**Problem to work on:**
The records should be restated exactly from their first line through the line with "Become a Rice Love Dealer (142, 2391)" in it.

**Data records:**
BEGIN
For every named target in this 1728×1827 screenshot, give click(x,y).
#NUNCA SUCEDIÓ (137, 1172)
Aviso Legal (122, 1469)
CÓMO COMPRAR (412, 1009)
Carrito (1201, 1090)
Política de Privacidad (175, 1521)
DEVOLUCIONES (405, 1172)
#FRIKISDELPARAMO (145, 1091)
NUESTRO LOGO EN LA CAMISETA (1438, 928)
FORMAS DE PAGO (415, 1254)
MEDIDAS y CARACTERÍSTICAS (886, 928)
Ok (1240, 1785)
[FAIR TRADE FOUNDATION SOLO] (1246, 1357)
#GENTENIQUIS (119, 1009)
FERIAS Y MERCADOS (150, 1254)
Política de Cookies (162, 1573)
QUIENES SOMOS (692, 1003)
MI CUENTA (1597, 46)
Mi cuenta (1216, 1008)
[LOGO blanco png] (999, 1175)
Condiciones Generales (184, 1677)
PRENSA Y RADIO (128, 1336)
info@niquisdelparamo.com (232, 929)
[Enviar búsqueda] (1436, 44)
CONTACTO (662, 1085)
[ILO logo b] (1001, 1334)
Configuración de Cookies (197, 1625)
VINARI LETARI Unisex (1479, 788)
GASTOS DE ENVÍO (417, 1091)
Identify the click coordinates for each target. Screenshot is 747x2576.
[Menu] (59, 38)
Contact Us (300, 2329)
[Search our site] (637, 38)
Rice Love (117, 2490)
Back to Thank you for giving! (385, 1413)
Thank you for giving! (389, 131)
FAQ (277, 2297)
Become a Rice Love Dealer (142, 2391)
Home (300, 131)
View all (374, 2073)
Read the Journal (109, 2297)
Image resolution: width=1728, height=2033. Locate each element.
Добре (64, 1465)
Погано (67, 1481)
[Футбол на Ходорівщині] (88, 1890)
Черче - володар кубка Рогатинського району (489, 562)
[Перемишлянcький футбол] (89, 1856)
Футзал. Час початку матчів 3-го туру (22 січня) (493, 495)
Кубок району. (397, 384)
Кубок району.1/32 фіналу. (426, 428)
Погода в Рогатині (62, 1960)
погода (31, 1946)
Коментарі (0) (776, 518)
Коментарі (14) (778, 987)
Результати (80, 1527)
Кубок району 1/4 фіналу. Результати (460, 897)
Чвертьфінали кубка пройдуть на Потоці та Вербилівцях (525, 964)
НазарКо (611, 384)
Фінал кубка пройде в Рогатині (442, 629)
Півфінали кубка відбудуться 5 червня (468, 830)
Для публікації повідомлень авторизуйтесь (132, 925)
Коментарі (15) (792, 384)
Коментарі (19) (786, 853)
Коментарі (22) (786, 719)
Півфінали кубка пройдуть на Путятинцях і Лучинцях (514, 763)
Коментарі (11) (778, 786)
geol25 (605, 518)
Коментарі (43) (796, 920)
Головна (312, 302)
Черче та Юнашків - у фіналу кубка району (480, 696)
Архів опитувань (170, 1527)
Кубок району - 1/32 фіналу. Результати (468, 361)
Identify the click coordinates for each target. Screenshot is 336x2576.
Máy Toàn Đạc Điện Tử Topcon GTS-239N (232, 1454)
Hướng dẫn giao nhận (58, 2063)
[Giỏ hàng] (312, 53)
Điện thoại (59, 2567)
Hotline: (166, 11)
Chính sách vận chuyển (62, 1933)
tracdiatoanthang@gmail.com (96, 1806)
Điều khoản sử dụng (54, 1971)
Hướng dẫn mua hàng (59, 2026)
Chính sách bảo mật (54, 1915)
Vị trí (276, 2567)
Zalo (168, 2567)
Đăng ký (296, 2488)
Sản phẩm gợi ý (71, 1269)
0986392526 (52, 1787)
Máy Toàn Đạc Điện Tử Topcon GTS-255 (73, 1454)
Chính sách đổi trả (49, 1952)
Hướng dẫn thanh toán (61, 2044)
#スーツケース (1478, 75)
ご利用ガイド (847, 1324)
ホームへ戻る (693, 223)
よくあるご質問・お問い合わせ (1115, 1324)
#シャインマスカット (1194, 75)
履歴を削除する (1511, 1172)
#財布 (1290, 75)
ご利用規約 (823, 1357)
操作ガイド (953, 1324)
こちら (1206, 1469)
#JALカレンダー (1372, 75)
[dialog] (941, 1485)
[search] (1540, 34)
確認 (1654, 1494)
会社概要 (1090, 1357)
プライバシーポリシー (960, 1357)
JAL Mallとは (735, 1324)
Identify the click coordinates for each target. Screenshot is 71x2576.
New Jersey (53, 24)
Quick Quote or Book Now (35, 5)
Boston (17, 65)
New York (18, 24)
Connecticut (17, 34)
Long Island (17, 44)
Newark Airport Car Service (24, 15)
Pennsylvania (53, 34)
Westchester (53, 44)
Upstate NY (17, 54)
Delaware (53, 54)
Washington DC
END
**Result:**
For every named target in this 1728×1827 screenshot, give click(x,y).
#NUNCA SUCEDIÓ (137, 1172)
Aviso Legal (122, 1469)
CÓMO COMPRAR (412, 1009)
Carrito (1201, 1090)
Política de Privacidad (175, 1521)
DEVOLUCIONES (405, 1172)
#FRIKISDELPARAMO (145, 1091)
NUESTRO LOGO EN LA CAMISETA (1438, 928)
FORMAS DE PAGO (415, 1254)
MEDIDAS y CARACTERÍSTICAS (886, 928)
Ok (1240, 1785)
[FAIR TRADE FOUNDATION SOLO] (1246, 1357)
#GENTENIQUIS (119, 1009)
FERIAS Y MERCADOS (150, 1254)
Política de Cookies (162, 1573)
QUIENES SOMOS (692, 1003)
MI CUENTA (1597, 46)
Mi cuenta (1216, 1008)
[LOGO blanco png] (999, 1175)
Condiciones Generales (184, 1677)
PRENSA Y RADIO (128, 1336)
info@niquisdelparamo.com (232, 929)
[Enviar búsqueda] (1436, 44)
CONTACTO (662, 1085)
[ILO logo b] (1001, 1334)
Configuración de Cookies (197, 1625)
VINARI LETARI Unisex (1479, 788)
GASTOS DE ENVÍO (417, 1091)
Identify the click coordinates for each target. Screenshot is 747x2576.
[Menu] (59, 38)
Contact Us (300, 2329)
[Search our site] (637, 38)
Rice Love (117, 2490)
Back to Thank you for giving! (385, 1413)
Thank you for giving! (389, 131)
FAQ (277, 2297)
Become a Rice Love Dealer (142, 2391)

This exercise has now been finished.